[PROBLEM TO SOLVE] Reproduce the whole listing below exactly.

[PROVIDED MATERIAL]

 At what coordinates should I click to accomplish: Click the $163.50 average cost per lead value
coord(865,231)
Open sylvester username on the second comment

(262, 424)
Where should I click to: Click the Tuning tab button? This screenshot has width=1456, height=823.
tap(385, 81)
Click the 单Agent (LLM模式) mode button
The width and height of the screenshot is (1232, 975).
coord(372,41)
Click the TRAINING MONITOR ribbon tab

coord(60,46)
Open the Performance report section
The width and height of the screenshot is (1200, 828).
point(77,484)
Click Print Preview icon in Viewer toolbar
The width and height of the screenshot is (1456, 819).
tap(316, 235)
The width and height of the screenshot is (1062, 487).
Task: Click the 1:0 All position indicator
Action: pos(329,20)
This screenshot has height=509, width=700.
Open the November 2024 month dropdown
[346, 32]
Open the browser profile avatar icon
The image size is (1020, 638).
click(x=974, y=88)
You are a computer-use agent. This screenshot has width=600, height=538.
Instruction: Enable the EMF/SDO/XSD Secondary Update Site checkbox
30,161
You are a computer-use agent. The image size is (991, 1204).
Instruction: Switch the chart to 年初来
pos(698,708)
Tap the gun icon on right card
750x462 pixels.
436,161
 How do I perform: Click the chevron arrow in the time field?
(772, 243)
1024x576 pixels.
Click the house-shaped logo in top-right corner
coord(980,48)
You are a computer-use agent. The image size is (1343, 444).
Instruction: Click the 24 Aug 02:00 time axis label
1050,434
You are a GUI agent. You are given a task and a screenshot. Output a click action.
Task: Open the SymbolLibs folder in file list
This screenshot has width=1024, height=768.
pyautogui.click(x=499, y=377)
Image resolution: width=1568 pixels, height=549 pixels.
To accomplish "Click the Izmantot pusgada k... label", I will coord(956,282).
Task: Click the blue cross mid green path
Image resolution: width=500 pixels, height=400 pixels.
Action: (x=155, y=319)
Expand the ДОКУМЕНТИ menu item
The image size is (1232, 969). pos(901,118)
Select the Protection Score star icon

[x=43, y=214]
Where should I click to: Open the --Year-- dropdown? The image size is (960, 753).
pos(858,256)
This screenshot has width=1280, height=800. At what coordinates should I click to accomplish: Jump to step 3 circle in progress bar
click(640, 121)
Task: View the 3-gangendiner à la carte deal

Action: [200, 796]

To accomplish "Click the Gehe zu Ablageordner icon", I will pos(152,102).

[ANSWER BELOW]
 At what coordinates should I click to accomplish: Click the $163.50 average cost per lead value
coord(865,231)
Open sylvester username on the second comment

(262, 424)
Where should I click to: Click the Tuning tab button? This screenshot has width=1456, height=823.
tap(385, 81)
Click the 单Agent (LLM模式) mode button
The width and height of the screenshot is (1232, 975).
coord(372,41)
Click the TRAINING MONITOR ribbon tab

coord(60,46)
Open the Performance report section
The width and height of the screenshot is (1200, 828).
point(77,484)
Click Print Preview icon in Viewer toolbar
The width and height of the screenshot is (1456, 819).
tap(316, 235)
The width and height of the screenshot is (1062, 487).
Task: Click the 1:0 All position indicator
Action: pos(329,20)
This screenshot has height=509, width=700.
Open the November 2024 month dropdown
[346, 32]
Open the browser profile avatar icon
The image size is (1020, 638).
click(x=974, y=88)
You are a computer-use agent. This screenshot has width=600, height=538.
Instruction: Enable the EMF/SDO/XSD Secondary Update Site checkbox
30,161
You are a computer-use agent. The image size is (991, 1204).
Instruction: Switch the chart to 年初来
pos(698,708)
Tap the gun icon on right card
750x462 pixels.
436,161
 How do I perform: Click the chevron arrow in the time field?
(772, 243)
1024x576 pixels.
Click the house-shaped logo in top-right corner
coord(980,48)
You are a computer-use agent. The image size is (1343, 444).
Instruction: Click the 24 Aug 02:00 time axis label
1050,434
You are a GUI agent. You are given a task and a screenshot. Output a click action.
Task: Open the SymbolLibs folder in file list
This screenshot has width=1024, height=768.
pyautogui.click(x=499, y=377)
Image resolution: width=1568 pixels, height=549 pixels.
To accomplish "Click the Izmantot pusgada k... label", I will coord(956,282).
Task: Click the blue cross mid green path
Image resolution: width=500 pixels, height=400 pixels.
Action: (x=155, y=319)
Expand the ДОКУМЕНТИ menu item
The image size is (1232, 969). pos(901,118)
Select the Protection Score star icon

[x=43, y=214]
Where should I click to: Open the --Year-- dropdown? The image size is (960, 753).
pos(858,256)
This screenshot has width=1280, height=800. At what coordinates should I click to accomplish: Jump to step 3 circle in progress bar
click(640, 121)
Task: View the 3-gangendiner à la carte deal

Action: [200, 796]

To accomplish "Click the Gehe zu Ablageordner icon", I will pos(152,102).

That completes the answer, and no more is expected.